Collected data entries

-=-=-=-=-

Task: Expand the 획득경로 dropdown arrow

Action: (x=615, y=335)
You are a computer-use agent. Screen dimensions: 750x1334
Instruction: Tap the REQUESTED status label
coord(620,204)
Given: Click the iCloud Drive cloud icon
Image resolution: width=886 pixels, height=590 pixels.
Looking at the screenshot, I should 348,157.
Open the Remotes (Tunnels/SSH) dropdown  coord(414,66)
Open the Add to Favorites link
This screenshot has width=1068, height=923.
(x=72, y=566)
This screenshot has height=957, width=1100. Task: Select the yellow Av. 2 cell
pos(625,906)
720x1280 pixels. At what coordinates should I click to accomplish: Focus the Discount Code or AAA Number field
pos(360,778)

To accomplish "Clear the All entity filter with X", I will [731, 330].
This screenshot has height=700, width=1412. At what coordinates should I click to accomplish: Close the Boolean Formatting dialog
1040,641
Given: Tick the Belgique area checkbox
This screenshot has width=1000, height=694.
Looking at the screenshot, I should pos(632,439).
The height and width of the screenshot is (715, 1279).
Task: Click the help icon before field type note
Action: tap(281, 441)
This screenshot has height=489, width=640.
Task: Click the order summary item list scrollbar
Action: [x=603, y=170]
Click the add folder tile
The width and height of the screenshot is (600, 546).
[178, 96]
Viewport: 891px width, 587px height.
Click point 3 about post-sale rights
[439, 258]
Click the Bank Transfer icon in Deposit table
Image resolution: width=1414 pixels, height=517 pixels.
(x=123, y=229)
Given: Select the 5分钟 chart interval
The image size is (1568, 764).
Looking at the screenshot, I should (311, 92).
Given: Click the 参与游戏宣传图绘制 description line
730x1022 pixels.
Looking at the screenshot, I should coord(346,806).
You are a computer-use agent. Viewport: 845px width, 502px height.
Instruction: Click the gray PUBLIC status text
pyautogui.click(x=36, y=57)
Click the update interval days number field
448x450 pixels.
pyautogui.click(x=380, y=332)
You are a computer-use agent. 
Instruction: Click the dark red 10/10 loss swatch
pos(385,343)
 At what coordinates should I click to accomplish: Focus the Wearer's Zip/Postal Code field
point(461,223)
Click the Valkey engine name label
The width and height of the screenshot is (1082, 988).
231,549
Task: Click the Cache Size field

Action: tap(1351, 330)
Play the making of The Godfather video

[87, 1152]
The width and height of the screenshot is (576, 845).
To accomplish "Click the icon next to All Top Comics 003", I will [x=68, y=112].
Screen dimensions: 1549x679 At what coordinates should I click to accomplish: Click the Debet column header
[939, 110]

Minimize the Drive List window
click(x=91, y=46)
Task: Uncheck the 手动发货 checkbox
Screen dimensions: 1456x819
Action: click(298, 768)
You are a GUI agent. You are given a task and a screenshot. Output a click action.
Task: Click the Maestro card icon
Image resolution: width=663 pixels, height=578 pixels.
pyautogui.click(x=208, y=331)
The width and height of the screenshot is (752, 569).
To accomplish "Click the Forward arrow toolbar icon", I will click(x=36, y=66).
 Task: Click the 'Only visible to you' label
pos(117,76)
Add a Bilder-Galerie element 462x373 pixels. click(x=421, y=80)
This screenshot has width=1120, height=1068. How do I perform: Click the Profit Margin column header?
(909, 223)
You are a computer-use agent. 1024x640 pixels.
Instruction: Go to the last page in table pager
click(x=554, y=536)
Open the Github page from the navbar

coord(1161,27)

-=-=-=-=-

> **Exercise objective**: Going through the data above, count the lines where the string "agent" appears, and answer with only that number.

> **Answer section**: 5